Published online by Cambridge University Press: 09 November 2009
In this chapter I challenge one common view of the “rule of law” and, particularly, of what institutional arrangements put the rule of law at risk. According to this perspective, the rule of law is closely connected with (what I call) liberal political systems (which, synthetically, are characterized by a system of checks and balances and entrenched individual rights protected by an independent judiciary). In addition, many among those who defend this view tend to evaluate all moves towards a more majoritarian democracy as threats to the rule of law. Normally, they assume that a majoritarian democracy necessarily results in arbitrary government. This arbitrariness would be the result of basically two features that they associate with the majoritarian democracy: its tendency to produce “hasty” decisions and its inherent incapacity to establish adequate institutional controls, that is, to establish controls over the will of the majority. Majoritarian democracy, thus, is directly associated with an “unchecked majority,” that is, a “populist” regime – in the end, the breakdown of the rule of law.
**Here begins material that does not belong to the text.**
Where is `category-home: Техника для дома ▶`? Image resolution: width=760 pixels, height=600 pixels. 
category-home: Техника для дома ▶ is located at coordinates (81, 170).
In what follows, I try to show that it is possible to defend a more majoritarian political system without renouncing, at the same time, the ideal of the rule of law. In this sense, I affirm that there is ample space between the liberal system of government and a “populist” system – enough so to make it possible to defend a reasonable majoritarian system. In the first section of my work, I show how we began to correlate the notion of a majoritarian system with violations of the rule of law.